## [Задания для работы]
[A] Определите, согласуется ли с отрывком речи о подсудимом Сапогове каждое утверждение: (i) говорящий решил настаивать на вызове психиатрической экспертизы; (ii) после убийства подсудимый два дня проводил время в вертепах; (iii) по мнению говорящего, пограничные типы следует заключать в уголовный дом умалишенных. Для каждого укажите «да» или «нет» и приведите решающие слова отрывка точной цитатой.
[B] Допишите продолжение отрывка речи о подсудимом Сапогове, начиная сразу после его последнего предложения.

++++ Фрагмент текста ++++

Такой приблизительно материал дали бы нам врачи, и разбираться в этом материале, в конце концов, пришлось бы опять-таки вам. Поэтому я решил не настаивать на вызове психиатрической экспертизы; вопрос этот я спокойно предоставляю вам, глубоко уверенный, что при малейшем убеждении, что врачи могут пролить свет на это дело, вы и сами не преминете воспользоваться вашим правом потребовать от суда направления дела к доследованию.

Итак, мое убеждение, господа присяжные заседатели, что Сапогов стоит на границе преступников по страсти и преступников психически больных. Что делать с такими людьми? Преступников явно ненормальных надлежит заключать в уголовный дом умалишенных, здоровых следует карать по законам, но с такими пограничными типами нельзя делать ни того, ни другого.

Так неужели отпускать их безнаказанно? — спросите вы.

Нет, есть кара и для них! Природа, на вид немая и безучастная, является их неумолимым судьей. В наше время, когда учение любви к ближнему уже двадцать веков главенствует над миром, культурный человек складывается так, что не может безнаказанно попирать заповедь «не убей». Пусть, как некогда, разобьется скрижаль, на которой эта заповедь написана, все равно она будет жить в плоти и крови человеческой, она сделалась второй природой его, а природу нельзя попирать безнаказанно. Она налагает свою кару, не ту кару срочную, которая в конце концов, примиряя человека с содеянным им злом, вносит мир и облегчение в измученную душу, — нет, карающая природа вносит разложение в самую душу человеческую. Взгляните на подсудимого: разве, убив товарища, он тем же ударом ножа не поразил и самого себя? Разве он не связан на всю жизнь свою с трупом убитого? Два дня после убийства проводил он время в вертепах, заглушая голос совести в жалких оргиях, а на третий день его потянуло к трупу, и он пошел расспрашивать об убитом. И всегда в жизни будет он возвращаться к этому трупу, все будет напоминать ему о том, что он — убийца. Заведут ли перед ним когда-либо речь о случившемся где-нибудь убийстве, уж он не скажет, как бывало: «А я бы вешал убийц»; он подавит эту мысль, и она ядовитым осадком останется в его душе. Зайдут ли в праздничный день в мастерской шутки и игры, он может быть спокоен, — никакая шутка его не коснется: он купил себе покой ценой убийства. Куда бы ни шел, что бы ни делал, голову его всегда будет клонить к земле, где вместе с убитым товарищем зарыты его покой, его счастье.

++++ Исходные данные ++++

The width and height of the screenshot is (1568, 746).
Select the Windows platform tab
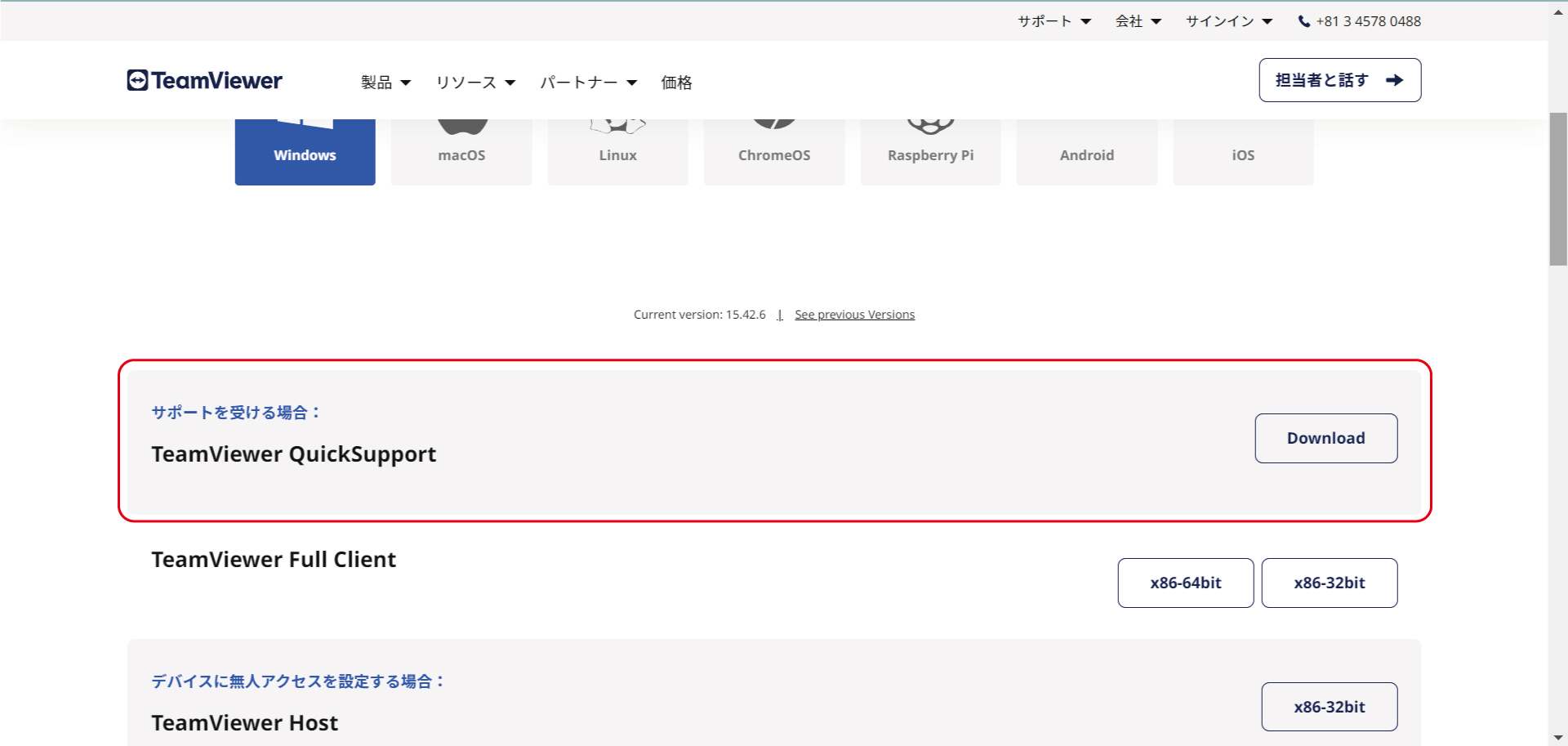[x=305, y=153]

++++
++++ Исходные данные ++++

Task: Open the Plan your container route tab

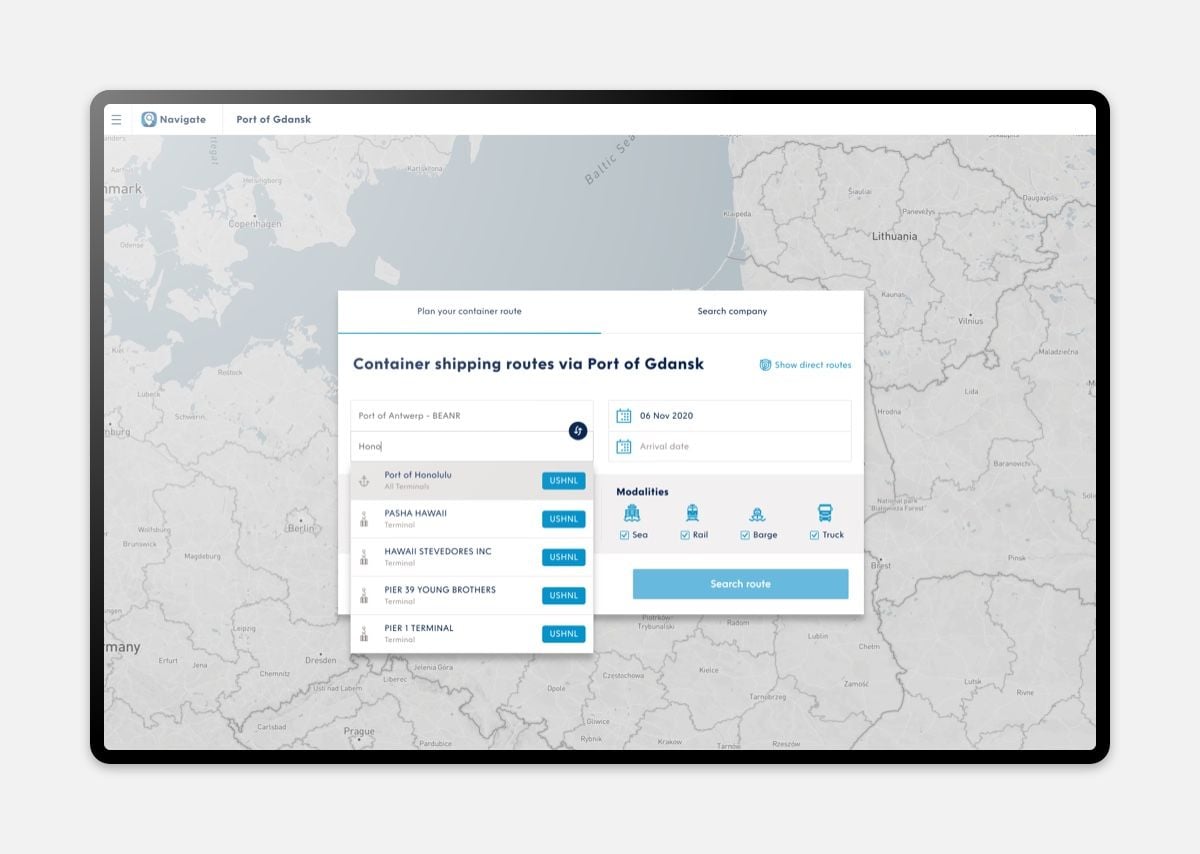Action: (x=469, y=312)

++++

## [Список ответов]
[A]
(i) Нет: «Поэтому я решил не настаивать на вызове психиатрической экспертизы».
(ii) Да: «Два дня после убийства проводил он время в вертепах».
(iii) Нет: «с такими пограничными типами нельзя делать ни того, ни другого».

[B]
И это в двадцать один год, когда перед человеком заманчиво и опьяняюще стоит непочатая чаша жизни!

— Чаша эта теперь вверяется вам, — красиво закончил присяжный поверенный М. Г. Казаринов, — через полчаса вы возвратите ее нам. Чем дополните вы ее?.. Будет ли то прощение, будет ли осуждение… не все ли равно, — чаша отравлена.

Другой защитник, помощник присяжного поверенного О. С. Трахтерев, с своей стороны, указал присяжным заседателям на то, что они имеют дело не с уголовным преступником, а с несчастным человеком.

После непродолжительного совещания присяжные заседатели признали Василия Сапогова виновным лишь по последнему вопросу и дали ему снисхождение. На основании этого вердикта окружной суд приговорил Сапогова к лишению всех особенных, лично и по состоянию присвоенных прав и преимуществ и к отдаче в исправительные арестантские отделения на полтора года.